Perhaps the exact mechanisms of lynching culture do not exist, features of a bygone society, more rural, prejudiced, and violent than that which replaced it. Yet the attitudes have never left the consciousness of many Americans. On the chyrons of the nightly news and splashed across front pages of newspapers, accused criminals are only treated as such out of formality. In actuality, the tone of the reports reveals that the poor soul accused of a crime is assumed to be found guilty once the proper processes of the judicial system have run their course. Through a nod to a presumption of innocence and unwavering fidelity to the slow march of the courts, any sensible citizen can congratulate themselves that they are well beyond their ancestors, whether by blood or thought, who invoked the lynch law.

In actuality, a person can be arrested on the most base of suspicions, that they have the same vague hairstyle, shirt color, or peculiar mannerism of suspect’s description given by a witness. Then this poor soul will have to be questioned by any number of detectives, who look for the slightest pause, tic, or odd gaze. And heaven help him should he forget where he was for some small sliver of time. At that point, he is all but done for in front of the criminal justice system, being as he is with some apparent similarity to the description of the suspect, no alibi, and the accusations of police and prosecutors. While he is exceedingly lucky not to have to worry about being taken out of his cell and murdered underneath a large tree, he is still shunted forward to a removal from society after his placement in a labyrinthine prison system.

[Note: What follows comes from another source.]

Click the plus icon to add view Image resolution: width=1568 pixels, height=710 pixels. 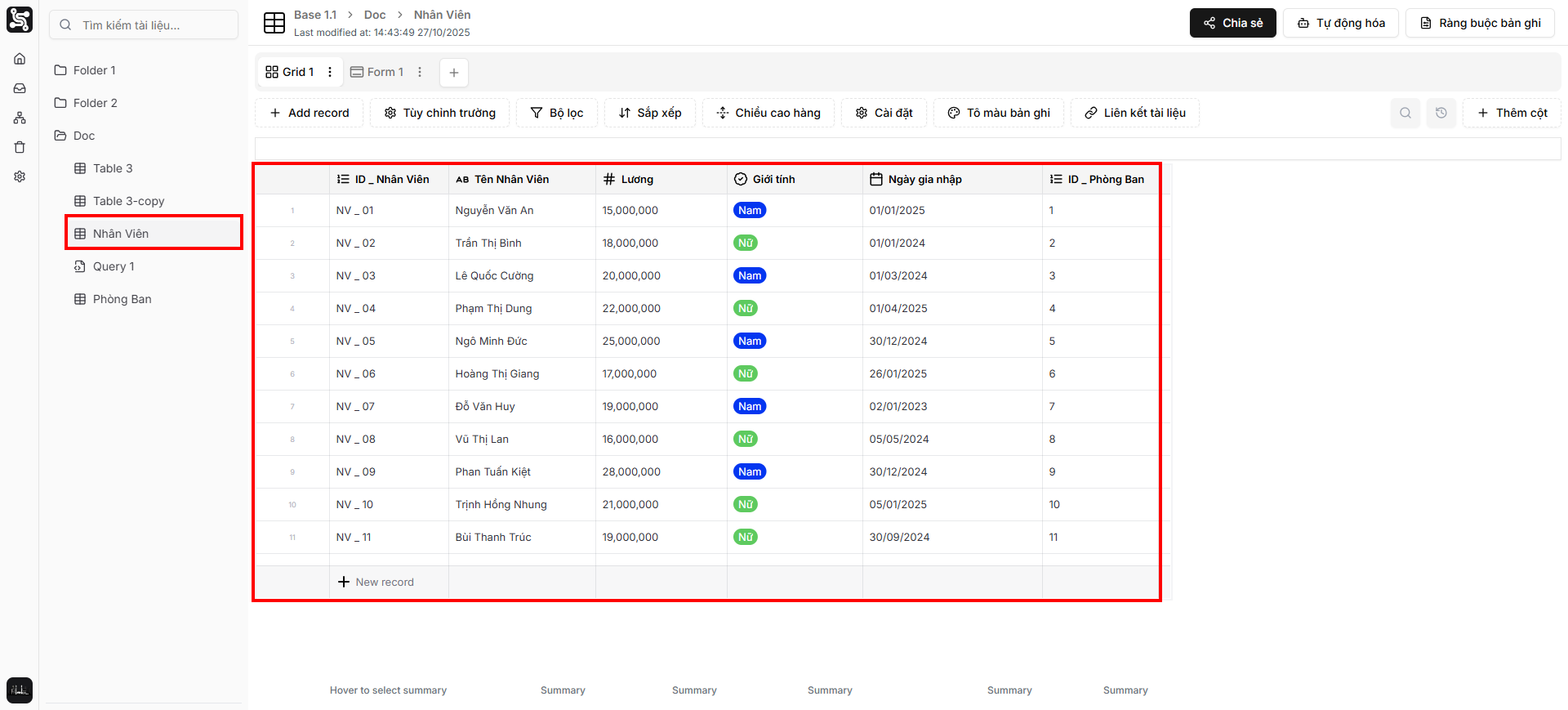point(454,72)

The author's purpose in writing the passage is best summarized as __________.

Answer

The author takes something that is assumed to be seen as bad by the audience, lynching, and then shows how many of the factors which led to widespread lynching are still present in modern society. The author is writing this passage to show that the causes of lynching are still widely influential in causing problems in the criminal justice system today.